# Grinder for brewed....keep or sell Mazzer jolly



## Wuyang (Mar 21, 2014)

My super jolly and Gaggia classic are in the sale section at the moment.

I use French press, clever dripper and may buy a Bialetti moka pot......I also own a rhino hand grinder.

I did own the Lido travel grinder.....which could be a right pain to adjust the grind settings, sticking really badly and this was supposed to be the revised one that was easier to adjust.

I want to keep things simple with regard to my equipment, but I want a well made product that's going to last and do its job well....do I keep the Mazzer or buy another grinder that's maybe more brewed orientated (I must say I don't know how the Mazzer holds up to say a lido or feldfarb etc regards grinding for brewed).

What would you do......keep the Mazzer....sell it..., maybe just use the rhino....or buy something else?


----------



## MWJB (Feb 28, 2012)

Brewed is more forgiving of grind, the SJ should work OK.


----------



## risky (May 11, 2015)

In my experience the Mazzer is not user friendly for brewed. I think you'd be better served selling it.

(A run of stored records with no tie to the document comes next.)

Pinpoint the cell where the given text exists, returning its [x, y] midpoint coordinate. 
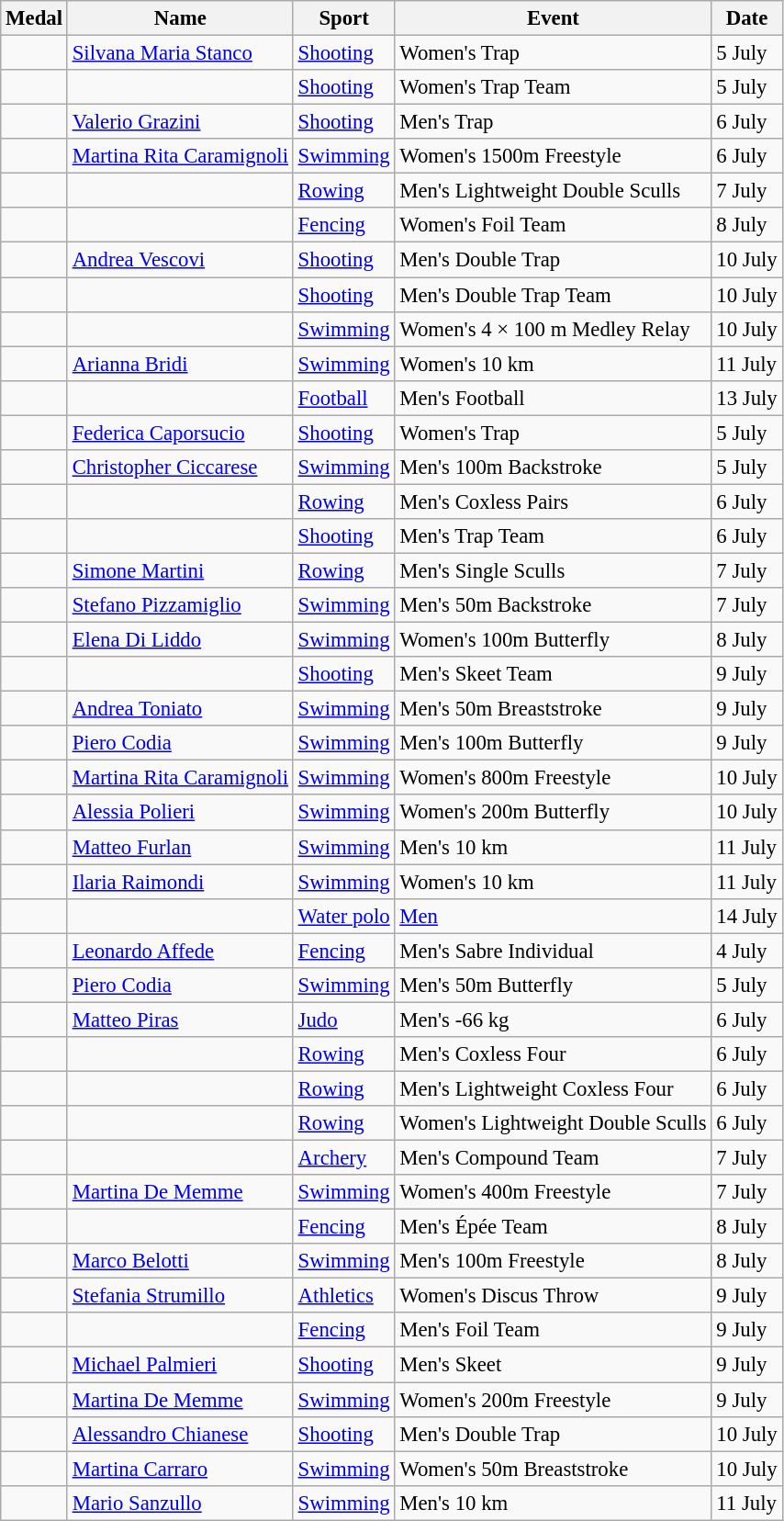
Federica Caporsucio [180, 432]
Men's Sabre Individual [553, 950]
Alessia Polieri [180, 812]
Medal [35, 18]
Silvana Maria Stanco [180, 53]
Martina Carraro [180, 1468]
Stefania Strumillo [180, 1295]
Football [343, 398]
Women's 400m Freestyle [553, 1192]
Sport [343, 18]
Women's 800m Freestyle [553, 778]
Men's Lightweight Double Sculls [553, 191]
Women's 200m Butterfly [553, 812]
Michael Palmieri [180, 1364]
Valerio Grazini [180, 122]
Andrea Vescovi [180, 260]
Women's Foil Team [553, 225]
13 July [747, 398]
Athletics [343, 1295]
14 July [747, 915]
Men's 50m Breaststroke [553, 709]
Men's -66 kg [553, 1019]
Name [180, 18]
Men's Coxless Four [553, 1054]
Men's Lightweight Coxless Four [553, 1088]
Stefano Pizzamiglio [180, 605]
Men's Skeet Team [553, 674]
Men's Single Sculls [553, 570]
Men's Coxless Pairs [553, 501]
Men's Trap [553, 122]
Women's Lightweight Double Sculls [553, 1123]
Men's Compound Team [553, 1158]
Arianna Bridi [180, 364]
Men's Double Trap Team [553, 295]
Women's 100m Butterfly [553, 640]
Men's Trap Team [553, 536]
Women's Discus Throw [553, 1295]
Judo [343, 1019]
Christopher Ciccarese [180, 467]
Women's Trap Team [553, 87]
Men's 100m Freestyle [553, 1260]
Archery [343, 1158]
Women's 200m Freestyle [553, 1399]
Men's 100m Backstroke [553, 467]
Matteo Furlan [180, 846]
Men [553, 915]
Mario Sanzullo [180, 1502]
Andrea Toniato [180, 709]
Ilaria Raimondi [180, 881]
Men's Skeet [553, 1364]
Leonardo Affede [180, 950]
Alessandro Chianese [180, 1433]
Men's 50m Butterfly [553, 985]
Women's 50m Breaststroke [553, 1468]
Event [553, 18]
Men's 50m Backstroke [553, 605]
4 July [747, 950]
Marco Belotti [180, 1260]
Men's Football [553, 398]
Men's 100m Butterfly [553, 743]
Men's Foil Team [553, 1330]
Matteo Piras [180, 1019]
Women's 1500m Freestyle [553, 156]
Men's Épée Team [553, 1226]
Elena Di Liddo [180, 640]
Simone Martini [180, 570]
Women's 4 × 100 m Medley Relay [553, 329]
Date [747, 18]
Water polo [343, 915]
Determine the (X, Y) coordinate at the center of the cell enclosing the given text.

If you want to hand grind the lido will do well, or if you want electric something like a baratza encore should suffice. If the grind adjustment on the lido annoys you consider the feldgrind.


----------



## Wuyang (Mar 21, 2014)

Wow the baratza looks like toy after looking at the ruggedness of the jolly......looks very plastic.....are they known to last?


----------



## Wuyang (Mar 21, 2014)

So....baratza.......a knock grinder or lido......,,,,,, so for one drink a day either a clever dripper...French press or moka pot......mmmm which to go for.

Encore looks like it's made of cheese....so think maybe a knock......given the lido was a pain to loosen the grind adjuster......although I did like its ruggedness


----------



## BaggaZee (Jun 19, 2015)

Curious, why wouldn't the SJ work for brewed?


----------



## Wuyang (Mar 21, 2014)

BaggaZee said:


> Curious, why wouldn't the SJ work for brewed?


Im wondering how much improvement I'll see if I go down the feldgrind route......mmmm not too sure, I'll say one thing I'm in two minds as to sell or not because the last two cups in the clever dripper ( I tend to do 200g water than top up with hot milk) have been great.


----------



## MWJB (Feb 28, 2012)

I tend to grind on the overlap between fine drip & espresso for Clever, so I don't see why the SJ would struggle with that.


----------



## Wuyang (Mar 21, 2014)

MWJB said:


> I tend to grind on the overlap between fine drip & espresso for Clever, so I don't see why the SJ would struggle with that.


Im not too sure on grinds as such, but I know what espresso is, so I've got some sort of guide by that,,, I was doing clever by setting the grinder to what I had watched on "Sweet Maria's coffee" YouTube, courser that espresso, not a bad video. I can't grumble at what it's doing let's put it that way...







.


----------



## tdmr (Nov 18, 2016)

I have some mazzers (sj, stark, royal), and now also have a mahlkönig guatemala. For me there is absolutelly no doubt: the mazzers are perfect for espresso, but for brewed coffee they have no chance against the mk guatemala. It is realy superior against the mazzers.

The problem of the espresso grinders are the fines. You can see and taste it very god with a french press.

With an aeropress, both grinders work, but for me the guatemala tastes a lott better


----------